De fato, conta a professora, antes do século XX não havia diretores. Nesta história, ela destaca a figura do ator, autor e diretor André Antoine (1858-1943), considerado o inventor da moderna mise en scène na França, e que criou seu próprio teatro para levar adiante sua visão. A efervescência nas Artes, com as muitas vanguardas das primeiras décadas do século passado também atingiu o teatro, que propôs inovações. Até a criação da luz elétrica causou impacto pois, ao aprimorar a iluminação, abriu caminho para novos figurinos, jogos de luz e sombra (ilusões) e trilhas musicais.

Hoje, o que se tem, de acordo com a professora, é um teatro pesquisado.

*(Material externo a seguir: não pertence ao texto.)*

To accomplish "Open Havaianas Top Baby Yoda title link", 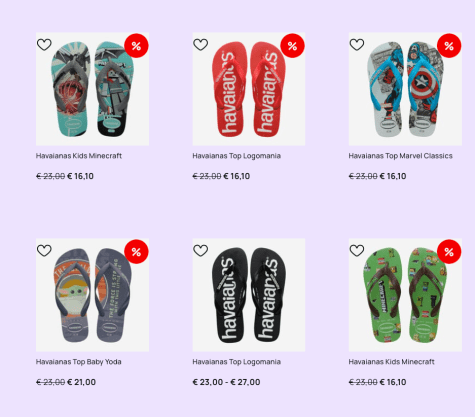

Durante o período soviético, havia muitas restrições, censuras e até cortes e destruição de partes de obras. Depois, começou um processo de restauração e valorização do legado. “Mas há muito o que aprender ainda, como por exemplo montar uma obra sem datá-la”, exemplifica Adriane. Na UEL, continua a exploração de possibilidades de criação. À frente, “Woyzech”, uma peça do alemão Georg Büchner, que faleceu em 1837 aos 23 anos de idade. A peça é inacabada, mas considerada a obra-prima do autor.

“Existe um ingrediente-chave: o ensaio. Muito ensaio. Às vezes a gente aprende pelo erro. Pode não haver uma resposta final”, explica a coordenadora do projeto.

Adriane lembra que o teatro é lazer e entretenimento para o público, mas para os atores, diretores e outros envolvidos é profissão, é ofício. E mais: é normalmente desenvolvido nos “contraturnos” (à noite, após um dia de trabalho). “É muita pesquisa, muita abnegação e também renúncia. A ideia é se desafiar. Mas fazemos para que as pessoas busquem o teatro”, completa.

Participação

No momento, participam três docentes do curso de Artes Cênicas, estudantes de graduação (alguns bolsistas) e os egressos, que vêm dos estados do Paraná e São Paulo. Dois atualmente são mestrandos, e dois são professores de Artes Cênicas. O projeto já rendeu Trabalhos de Conclusão de Curso e apresentações em eventos acadêmicos.